August 05 2020

Can Vodacom and Alipay build a super app for South Africa?

The super app is the most elusive of tech platforms. It's not easy to bundle messaging, digital banking, e-commerce and content into one tidy package at enormous scale. So whenever we hear about platform companies ready to bring users a super app, we take it with a grain of salt. It's not easy to duplicate the success of WeChat or Alipay in mainland China. The latest company to throw its hat into the super app ring is South Africa's telecoms giant Vodacom Group, which is teaming up with Alipay. 

Vodacom and Alipay are joining forces to create what they say is a "super app," beginning in 2021. Vodacom Financial Services will operate the app, while Alipay will provide its technology. However, it appears that their immediate focus will be on payments, money transfer and e-commerce. The press release mentions that the app will allow users to read news and stream music, but it does not give any further details.

Neither Vodacom nor Alipay has a strong foothold in messaging or content. It sounds like they're laying the groundwork for a South African version of the Alibaba ecosystem, in which there is e-commerce and an accompanying digital wallet that has many applications both inside and outside the ecosystem.

The press release highlights Vodacom's financial inclusion focus. South Africa has about 11 million unbanked people. But digital upstarts also want to focus on customers of incumbent banks. South African banks are known for their high fees.
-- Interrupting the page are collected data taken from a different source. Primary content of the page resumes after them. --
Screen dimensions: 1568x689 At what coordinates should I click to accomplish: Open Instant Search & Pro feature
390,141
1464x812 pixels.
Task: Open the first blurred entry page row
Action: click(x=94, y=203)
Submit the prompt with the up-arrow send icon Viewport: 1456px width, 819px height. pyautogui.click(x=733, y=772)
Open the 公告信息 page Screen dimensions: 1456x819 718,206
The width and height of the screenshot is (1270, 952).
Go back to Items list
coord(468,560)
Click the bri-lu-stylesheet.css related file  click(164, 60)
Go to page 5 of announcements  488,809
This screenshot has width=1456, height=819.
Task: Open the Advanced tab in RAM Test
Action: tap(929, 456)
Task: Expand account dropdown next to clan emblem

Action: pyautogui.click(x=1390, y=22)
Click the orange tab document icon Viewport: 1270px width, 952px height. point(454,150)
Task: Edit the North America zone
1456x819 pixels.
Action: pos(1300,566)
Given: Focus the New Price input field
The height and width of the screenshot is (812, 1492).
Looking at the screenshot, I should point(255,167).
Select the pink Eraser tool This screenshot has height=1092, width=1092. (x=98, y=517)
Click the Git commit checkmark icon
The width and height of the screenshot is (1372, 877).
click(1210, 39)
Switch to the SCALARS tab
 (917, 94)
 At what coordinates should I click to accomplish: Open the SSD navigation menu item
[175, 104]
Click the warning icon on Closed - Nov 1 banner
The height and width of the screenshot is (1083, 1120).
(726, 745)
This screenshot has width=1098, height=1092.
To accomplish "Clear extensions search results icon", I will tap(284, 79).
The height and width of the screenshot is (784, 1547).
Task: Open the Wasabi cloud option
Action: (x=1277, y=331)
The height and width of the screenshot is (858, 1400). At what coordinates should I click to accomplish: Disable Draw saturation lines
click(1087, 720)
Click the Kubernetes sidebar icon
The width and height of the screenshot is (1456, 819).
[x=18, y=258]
Vodacom increasingly sees fintech as its future. In the fiscal year ended March 2020, its financial services clients grew 12.8% to 53.2 million while group financial services revenue rose by 22% to R18 billion. SME lending and insurance are key growth areas.

If Vodacom and Alipay are successful in South Africa, they could potentially develop a continent-wide presence. Vodacom operates in more than 30 African countries. In April, Vodacom and Kenya’s leading telecom firm Safaricom acquired the mobile money platform M-Pesa from Britain’s Vodafone for an undisclosed sum. M-Pesa is Africa's largest mobile money platform, boasting 40 million users and processing 1 billion transactions per month.

Still, a strong digital banking ecosystem and a super app are not one and the same. Banking isn't "sticky" the way messaging and content are. Compared to Vodafone and Alipay, WhatsApp may be in a better position to create a dominant app for South Africa, if it launches its payment service there. WhatsApp Messenger is South Africa's most popular app, used by 89% of the country's 38 million internet users, according to Hootsuite.

WhatsApp has partnered with South Africa's Absa Bank since 2018 to offer "ChatBanking," which allows customers to check their balance, buy airtime and make payments to an existing beneficiary.